本発明は、リチウム二次電池に関し、特に、活物質層を含む負極を備えたリチウム二次電池に関する。
近年、高出力および高エネルギ密度を有する二次電池の1つとして、非水電解質を用いるとともに、リチウムイオンを正極と負極との間で移動させることにより充放電を行うリチウム二次電池が利用されている。このリチウム二次電池は、充電時には正極からリチウムイオンが負極へと移動して吸蔵され、放電時には逆に負極から正極へとリチウムイオンが戻る構造となっている。そして、従来では、上記したリチウム二次電池の負極を構成する負極活物質層の材料として、たとえば、リチウムと合金化するシリコンが検討されている。
しかしながら、上記した従来のシリコンからなる負極活物質層では、充放電時にリチウムを吸蔵および放出する際に、負極活物質の体積が大きく膨張および収縮することにより、負極活物質層の集電体からの剥離が発生するという不都合があった。このため、リチウム二次電池の充放電サイクル特性が悪化するという不都合があった。
そこで、本出願人は、CVD法やスパッタリング法などを用いて、集電体上に微結晶シリコン層または非晶質シリコン層からなる負極活物質層を形成したリチウム二次電池を提案している(たとえば、特許文献1)。この特許文献1において提案されたリチウム二次電池では、充放電時に負極活物質層が膨張および収縮する際に、シリコン層からなる負極活物質層に亀裂が生じるので、その亀裂により負極活物質層が柱状に分離される。これにより、負極活物質層内に発生する応力が緩和されるので、負極活物質層が集電体から剥離するのが抑制される。
国際公開WO01/29912号公報
しかしながら、上記特許文献1において提案された従来のシリコン層からなる負極活物質層を含むリチウム二次電池では、サイクル初期から設計容量分の放電容量を得るのは困難であり、設計容量分の放電容量を得るためには、数サイクルの充放電を行う必要があるという不都合があった。すなわち、上記特許文献1において提案されたシリコン層からなる負極活物質層を含むリチウム二次電池では、充放電のサイクル初期から設計容量分の充放電容量を出すために、従来用いられる予備充電、低レートサイクルおよび高温エージングなどの手法を用いたとしても、充放電のサイクル初期から設計容量分の放電容量を得ることができないという不都合があった。この理由について、図7および図8を参照して説明する。特許文献1において提案された従来のリチウム二次電池では、図7に示すように、集電体11上に柱状に負極活物質層12が分離されるので、隣り合う負極活物質層12間に隙間12aが形成される。図7に示した状態から負極活物質層12を充電すると、図8に示すように、負極活物質層12が図8の矢印の方向に膨張するので、隣り合う負極活物質層12が密着する。これによって、隣り合う負極活物質層12の間に隙間12aをほとんど有しない状態となる。このため、電解質が隙間12aに浸透しにくくなるので、充放電のサイクル初期の放電容量が小さくなるものと考えられる。この場合、負極と電解質とを馴染ませて設計容量分の放電容量を得るために、製造工程で数サイクル分の充放電を行う必要が生じるため、製造工程に時間がかかるという問題点がある。
この発明は、上記のような課題を解決するためになされたものであり、この発明の1つの目的は、充放電のサイクル初期から設計容量分の放電容量を得ることが可能なリチウム二次電池を提供することである。

• **提供情報**:
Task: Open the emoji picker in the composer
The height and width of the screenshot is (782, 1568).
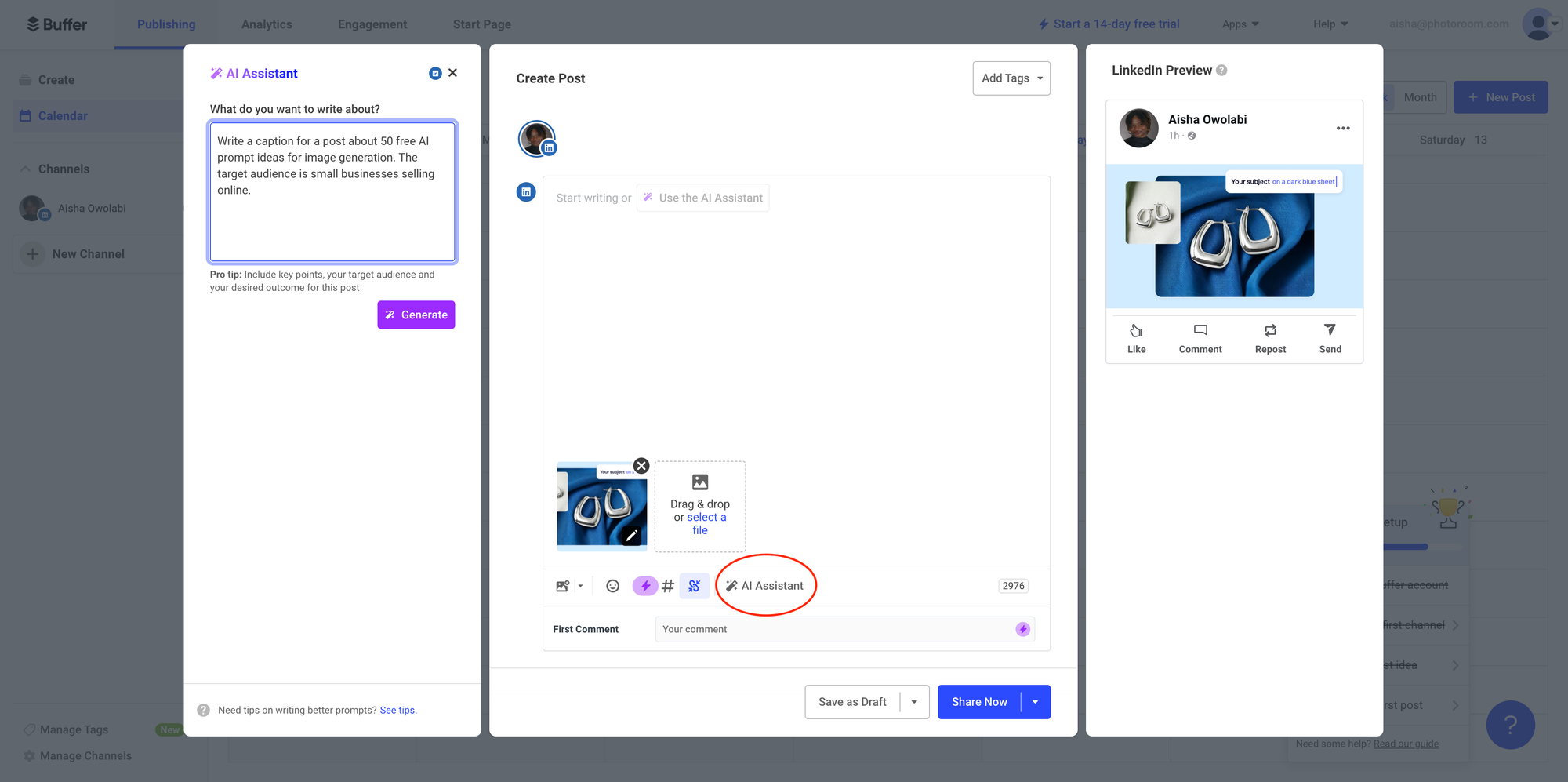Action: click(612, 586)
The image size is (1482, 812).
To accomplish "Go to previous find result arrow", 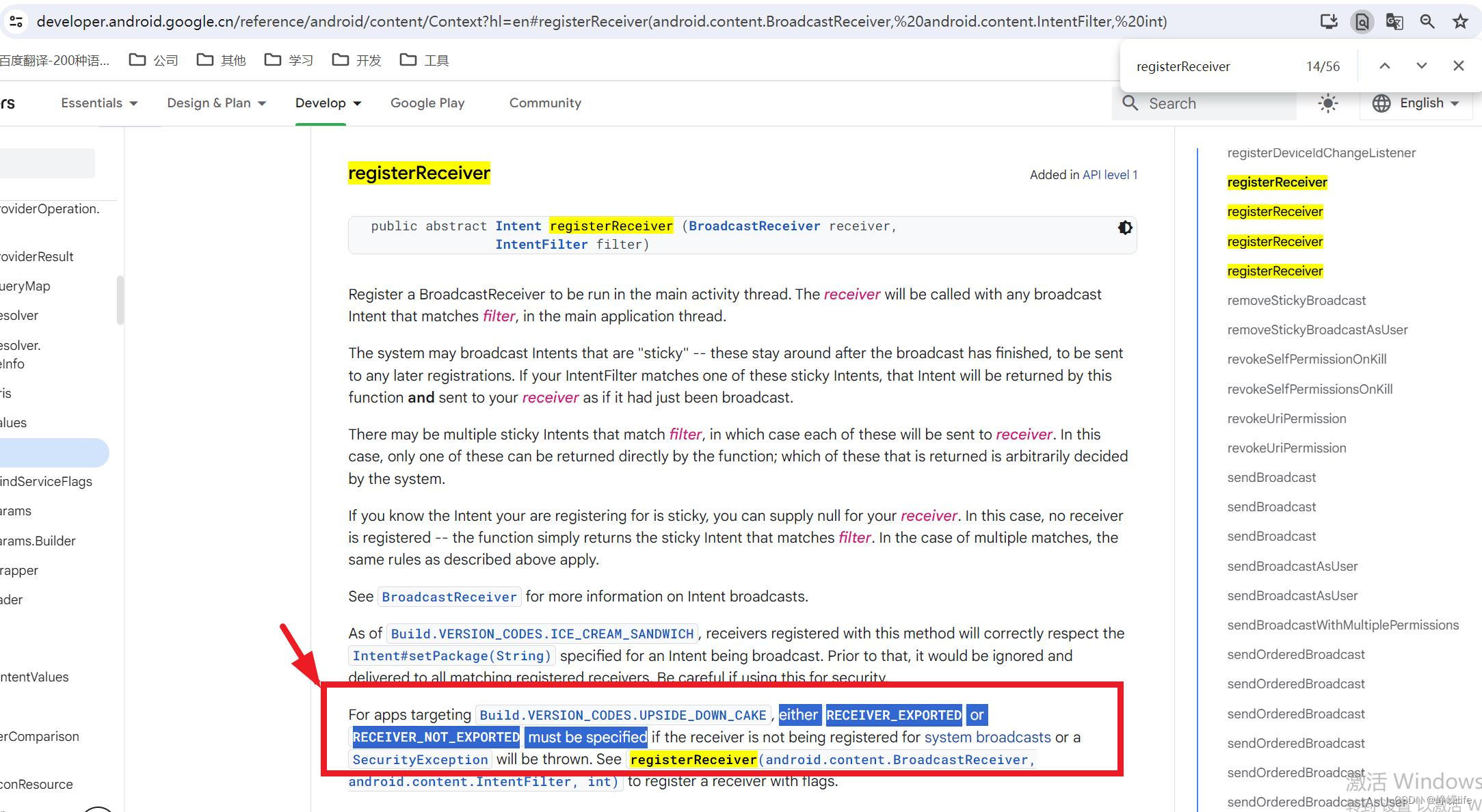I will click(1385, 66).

• **実施するタスク**:
(1) リチウム二次電池に関する抜粋によると、本出願人は集電体上の負極活物質層をどのような方法で形成しましたか。
(2) リチウム二次電池に関する抜粋の続きを、最後の文の後から書いてください。

• **タスク別の結果**:
(1) CVD法やスパッタリング法などを用いて形成しました。

(2)
課題を解決するための手段および発明の効果
上記目的を達成するために、本願発明者が鋭意検討した結果、柱状に形成された負極活物質層を含む負極の表面に金属層を形成することにより、充放電のサイクル初期から設計容量分の放電容量を得ることが可能であることを見出した。
すなわち、この発明の一の局面によるリチウム二次電池は、正極と、リチウムと合金化するとともに、集電体上に負極活物質層の厚み方向に向かって柱状に形成された負極活物質層を含む負極と、電解質と、負極活物質層の表面上に形成された金属層とを備えており、集電体が、算術平均粗さRaが0.1μm以上1.0μm以下の凹凸形状の表面を有し、負極活物質層がシリコン層およびシリコンを主成分とするシリコン合金層からなるグループより選択される少なくとも一つの材料からなり、金属層が、リチウムと合金化せず、かつ、引張強度が200MPa以上である、ことを特徴としている。
この一の局面によるリチウム二次電池では、上記のように、リチウムと合金化するとともに、集電体上に負極活物質層の厚み方向に向かって柱状に形成された負極活物質層の表面に金属層を形成することによって、充電によって膨張しない金属層が負極活物質層の表面に形成されているので、負極活物質層の柱状部分の上部では、充電による膨張が抑制される。このため、隣り合う柱状に形成された負極活物質層間に隙間を形成することができるので、負極活物質層と電解質との接触面積が大きくなる。これにより、充放電のサイクル初期から設計容量分の放電容量を得ることができるので、製造工程において数サイクル分の充放電を行う必要がなくなる。その結果、製造工程を短縮することができる。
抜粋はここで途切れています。